# Data preparation/downloading/processing

### First we need to move to the top-level directory.

In [1]:
cd ../..

/home/leo/SourceTreeGit/FlexNeuART.refact2021


## Downloading preprocessed data

This notebook works with a sub-sample of the natural question collection (__Wikipedia DPR__) prepared by [Karpukhin et al.](https://github.com/facebookresearch/DPR). This subset includes all the questions, but only about one million Wikipedia passages.

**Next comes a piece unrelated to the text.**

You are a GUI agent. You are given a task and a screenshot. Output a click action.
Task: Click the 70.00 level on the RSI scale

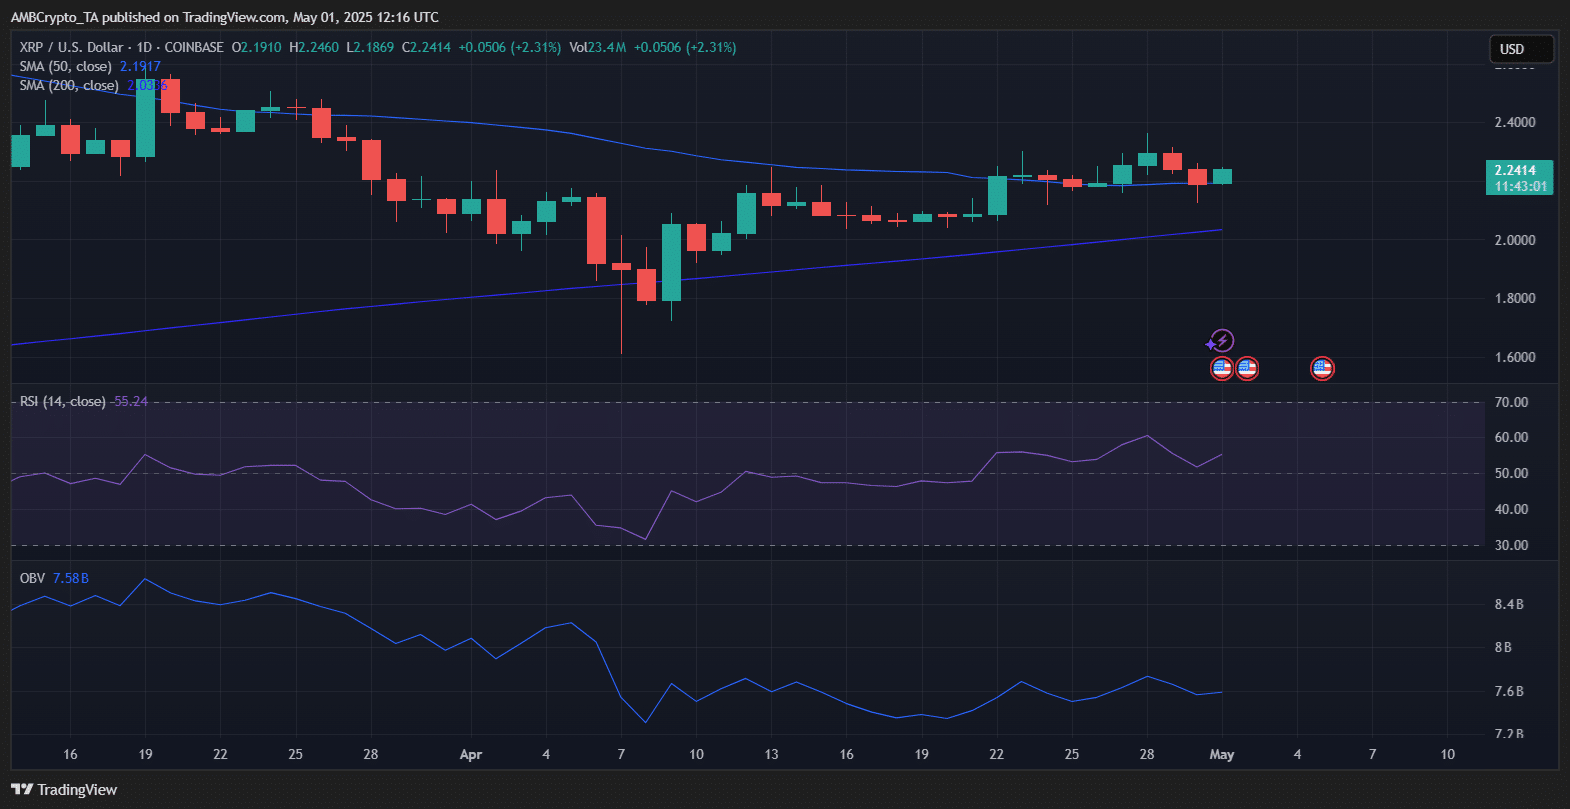click(1510, 402)
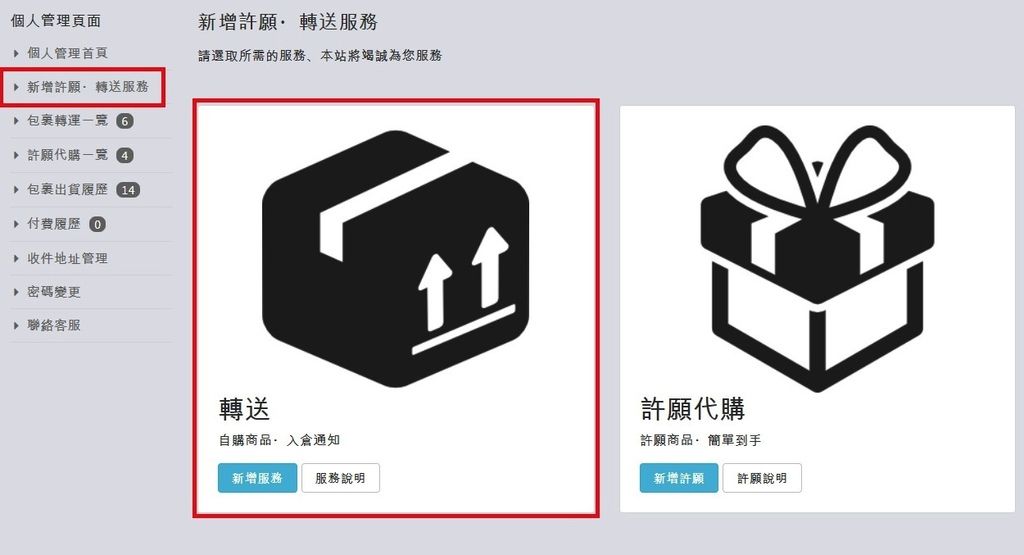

The generation of this subset is briefly described below, but for your convenience we provide an archive with already processed data:

In [2]:
!wget boytsov.info/datasets/wikipedia_dpr_nq_sample_2021-07-16.tar.bz2

--2021-07-26 18:27:40--  http://boytsov.info/datasets/wikipedia_dpr_nq_sample_2021-07-16.tar.bz2
Resolving boytsov.info (boytsov.info)... 69.60.127.165
Connecting to boytsov.info (boytsov.info)|69.60.127.165|:80... connected.
HTTP request sent, awaiting response... 200 OK
Length: 3237388795 (3.0G) [application/x-bzip2]
Saving to: ‘wikipedia_dpr_nq_sample_2021-07-16.tar.bz2’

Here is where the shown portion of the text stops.